Stournaras, que também é membro do conselho de diretores do BCE, afirmou em uma entrevista publicada neste domingo no jornal Phileleftheros, do Chipre, que embora a economia da zona do euro seja resistente, seu ímpeto enfraqueceu.
"As preocupações com a possibilidade de uma recessão na zona do euro são reais e justificadas, dada a nova interrupção negativa do lado da oferta causada pelo conflito no Oriente Médio", disse Stournaras. "O aumento dos preços da energia e a crescente incerteza afetam diretamente o crescimento e a inflação, dada a alta dependência energética da zona do euro."
"Em contraste com 2022, o aumento da inflação está ocorrendo em um ambiente de crescimento já mais fraco, condições financeiras mais rígidas e espaço fiscal reduzido, o que limita o espaço para políticas e torna as economias mais vulneráveis", avaliou Stournaras.

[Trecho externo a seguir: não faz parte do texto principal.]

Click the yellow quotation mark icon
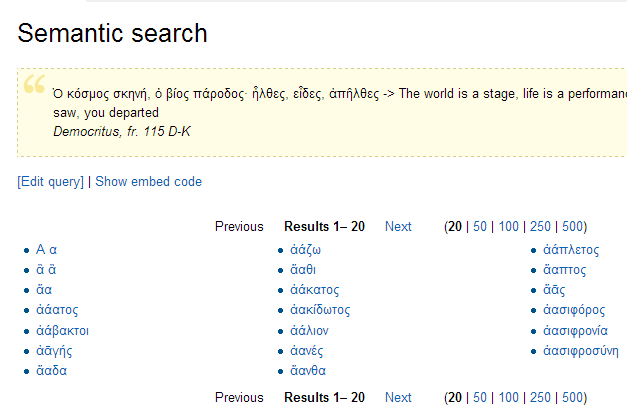The width and height of the screenshot is (627, 419). [x=34, y=86]
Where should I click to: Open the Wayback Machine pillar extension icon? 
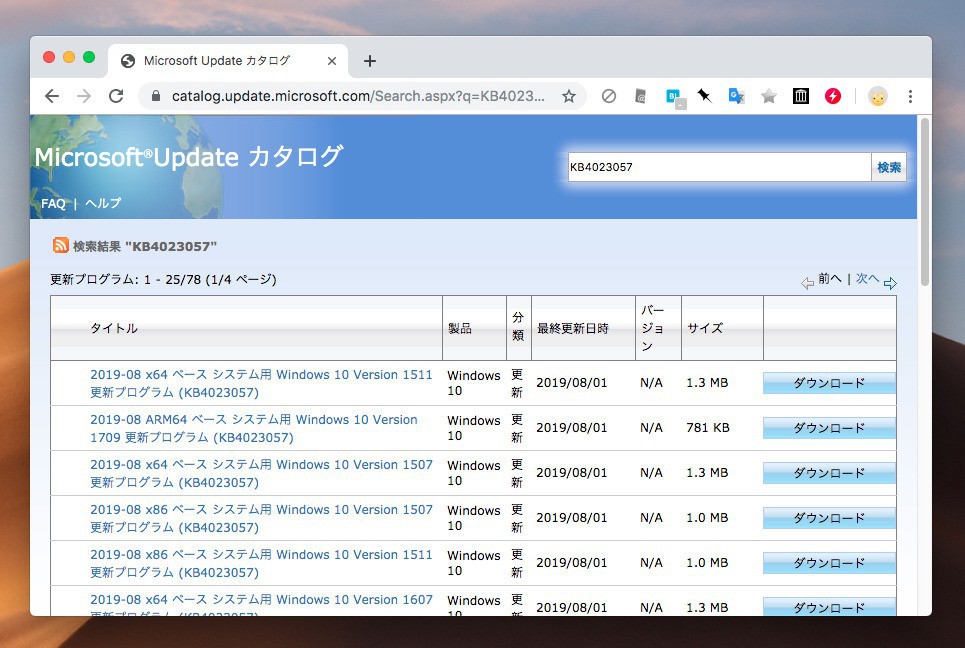(x=800, y=96)
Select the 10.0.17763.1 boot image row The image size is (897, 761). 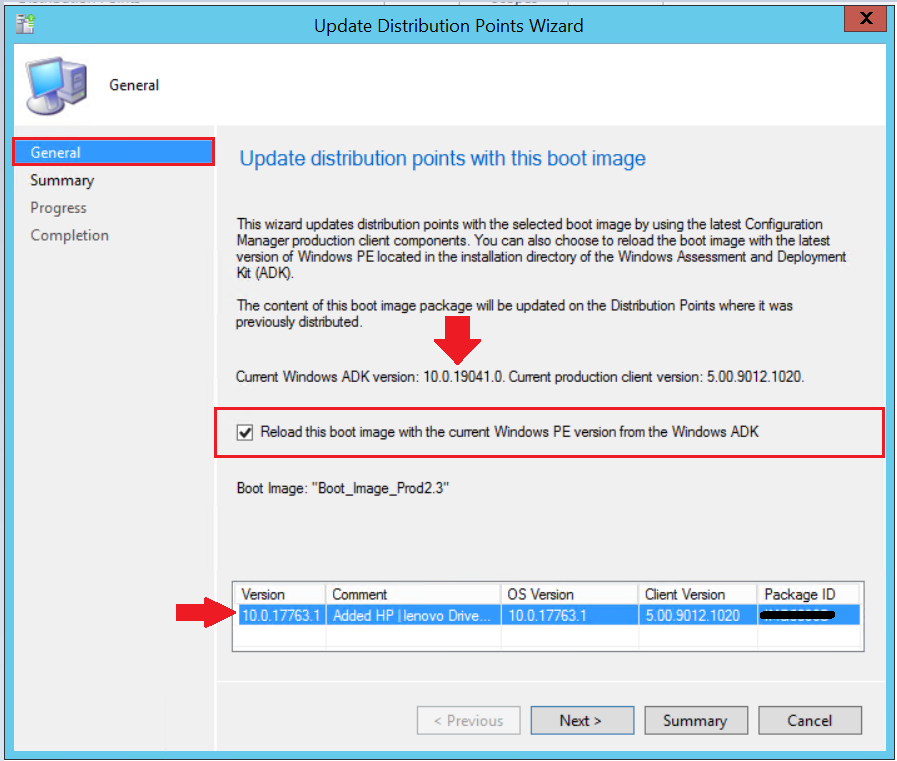(280, 615)
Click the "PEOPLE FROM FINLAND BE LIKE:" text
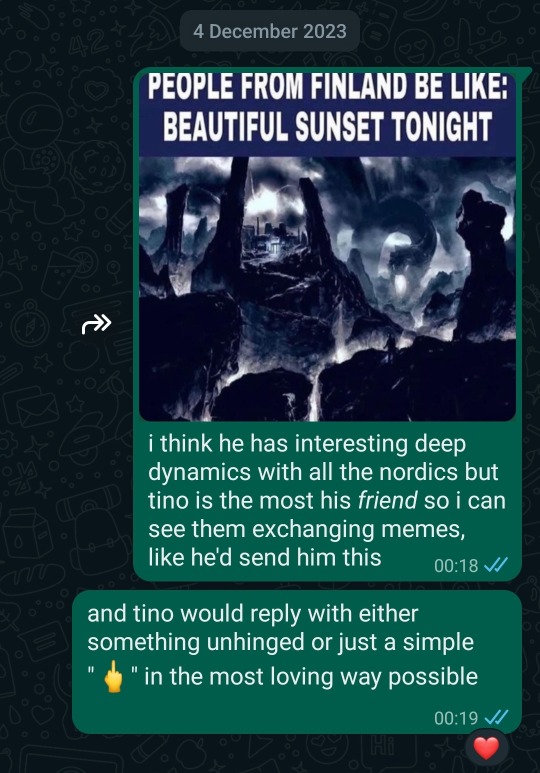This screenshot has height=773, width=540. pyautogui.click(x=327, y=87)
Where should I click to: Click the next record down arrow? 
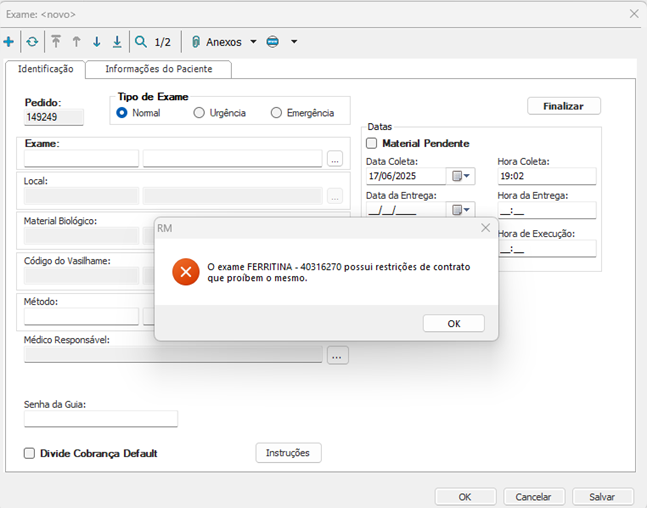[97, 42]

Até o momento, não houve nenhum efeito de transbordamento significativo dos preços mais altos da energia sobre a inflação, mas os danos à infraestrutura energética podem gerar pressões inflacionárias no médio prazo, segundo ele, e a incerteza pode prejudicar o investimento e o crescimento.
"Nossa resposta dependerá da intensidade, duração e canais de transmissão do choque. Se ele for transitório e não tiver efeitos secundários significativos, não será necessário fazer nenhum ajuste na política monetária", disse.
Uma ultrapassagem grande, porém temporária, da meta do BCE pode exigir um ajuste para limitar os efeitos inflacionários de segunda ordem.
"Se isso levar a um desvio grande e persistente da inflação em relação à meta, então a resposta deve ser robusta", acrescentou.